Lo poco que quedaba de la tarde y parte de la noche, conversamos en una plazoleta sobre mi infancia y su adolescencia, como si lo hubiésemos hecho toda la vida, a pesar de ser la primera vez que dialogábamos. Dijo que yo era un niño muy curioso y huraño a la vez. Que me veía observándola cerca de su colegio; inclusive recordó haberme visto mientras se tomaba fotografías en la plaza, junto al tieso caballito de un fotógrafo de feria, y que en su próxima visita a Huaraz me regalaría la foto. A las 11 de la noche, cuando la tierra de Atusparia dormía mecida por el viento de Marián, nos despedimos en la puerta de su alojamiento. Ni siquiera un beso en la mejilla le di, demostrándole así mi respeto inmaculado.

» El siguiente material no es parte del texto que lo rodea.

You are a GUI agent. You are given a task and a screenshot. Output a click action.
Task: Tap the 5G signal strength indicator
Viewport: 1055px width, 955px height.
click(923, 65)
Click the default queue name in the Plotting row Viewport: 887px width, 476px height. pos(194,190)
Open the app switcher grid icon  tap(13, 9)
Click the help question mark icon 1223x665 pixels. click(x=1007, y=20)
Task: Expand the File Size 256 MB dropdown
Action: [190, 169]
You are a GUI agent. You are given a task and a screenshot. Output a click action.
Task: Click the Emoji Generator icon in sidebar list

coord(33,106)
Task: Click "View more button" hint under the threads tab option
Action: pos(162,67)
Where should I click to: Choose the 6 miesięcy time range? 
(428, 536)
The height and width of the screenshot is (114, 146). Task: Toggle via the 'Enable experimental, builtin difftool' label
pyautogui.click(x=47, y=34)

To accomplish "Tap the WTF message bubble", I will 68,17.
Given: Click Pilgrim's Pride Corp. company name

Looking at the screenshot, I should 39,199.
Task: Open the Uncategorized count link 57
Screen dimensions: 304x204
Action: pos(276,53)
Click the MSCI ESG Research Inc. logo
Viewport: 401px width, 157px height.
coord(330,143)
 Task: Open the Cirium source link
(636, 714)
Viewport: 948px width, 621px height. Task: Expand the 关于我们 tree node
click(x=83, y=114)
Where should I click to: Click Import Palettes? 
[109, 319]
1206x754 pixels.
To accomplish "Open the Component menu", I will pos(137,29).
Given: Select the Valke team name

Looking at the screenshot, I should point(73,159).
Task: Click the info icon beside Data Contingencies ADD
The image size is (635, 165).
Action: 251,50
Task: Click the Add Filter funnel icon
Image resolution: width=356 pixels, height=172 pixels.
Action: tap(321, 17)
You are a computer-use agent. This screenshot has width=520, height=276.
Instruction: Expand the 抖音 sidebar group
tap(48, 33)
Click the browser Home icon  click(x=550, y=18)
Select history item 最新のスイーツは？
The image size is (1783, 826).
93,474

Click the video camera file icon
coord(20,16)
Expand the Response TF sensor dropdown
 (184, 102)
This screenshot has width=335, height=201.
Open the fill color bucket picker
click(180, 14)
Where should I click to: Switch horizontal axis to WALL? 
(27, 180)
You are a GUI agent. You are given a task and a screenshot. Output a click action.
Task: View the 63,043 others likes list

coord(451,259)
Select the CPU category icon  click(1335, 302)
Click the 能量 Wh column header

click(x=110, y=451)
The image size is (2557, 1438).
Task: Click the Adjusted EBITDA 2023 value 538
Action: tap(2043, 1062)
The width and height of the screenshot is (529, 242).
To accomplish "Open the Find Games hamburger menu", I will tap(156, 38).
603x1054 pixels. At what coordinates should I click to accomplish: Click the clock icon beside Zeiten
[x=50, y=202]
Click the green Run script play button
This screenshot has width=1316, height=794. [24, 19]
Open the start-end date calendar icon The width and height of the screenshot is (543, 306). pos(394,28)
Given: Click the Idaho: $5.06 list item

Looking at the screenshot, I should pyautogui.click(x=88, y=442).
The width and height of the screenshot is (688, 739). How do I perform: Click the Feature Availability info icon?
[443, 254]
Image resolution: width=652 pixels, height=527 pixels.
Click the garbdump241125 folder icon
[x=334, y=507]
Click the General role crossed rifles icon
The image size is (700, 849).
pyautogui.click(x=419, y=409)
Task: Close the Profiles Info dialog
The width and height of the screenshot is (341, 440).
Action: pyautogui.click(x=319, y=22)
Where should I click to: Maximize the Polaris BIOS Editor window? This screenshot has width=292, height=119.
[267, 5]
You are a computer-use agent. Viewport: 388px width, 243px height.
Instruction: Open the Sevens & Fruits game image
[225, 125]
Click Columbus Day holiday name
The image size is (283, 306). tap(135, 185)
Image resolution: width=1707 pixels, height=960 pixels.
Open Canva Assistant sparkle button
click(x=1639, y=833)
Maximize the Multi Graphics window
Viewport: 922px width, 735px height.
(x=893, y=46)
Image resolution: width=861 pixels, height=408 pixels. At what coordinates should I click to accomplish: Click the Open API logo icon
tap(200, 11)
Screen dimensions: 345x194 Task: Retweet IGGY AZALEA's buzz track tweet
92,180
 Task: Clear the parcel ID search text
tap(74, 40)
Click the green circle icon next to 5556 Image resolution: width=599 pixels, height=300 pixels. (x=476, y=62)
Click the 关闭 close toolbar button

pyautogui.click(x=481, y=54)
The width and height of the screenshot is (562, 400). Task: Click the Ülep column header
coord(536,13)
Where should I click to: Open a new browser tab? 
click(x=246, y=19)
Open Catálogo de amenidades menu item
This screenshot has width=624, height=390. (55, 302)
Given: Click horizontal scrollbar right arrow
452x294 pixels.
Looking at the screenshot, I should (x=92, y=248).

Los meses fueron pasando uno a uno, y los paseos nocturnos se hicieron frecuentes cada vez que Yana Ñahui visitaba Huaraz. Hasta me hice su confidente, pero dominando mis impulsos como el primer día; en tanto, Eros, jugaba sus cartas a orillas del Quillcay.

Así pasaron tres calendarios, siempre despidiéndome con cortesía; hasta que llegó fin de año, y se acercaba inexorable la fecha en que tenía que viajar a Lima, con boleto de ida, solamente.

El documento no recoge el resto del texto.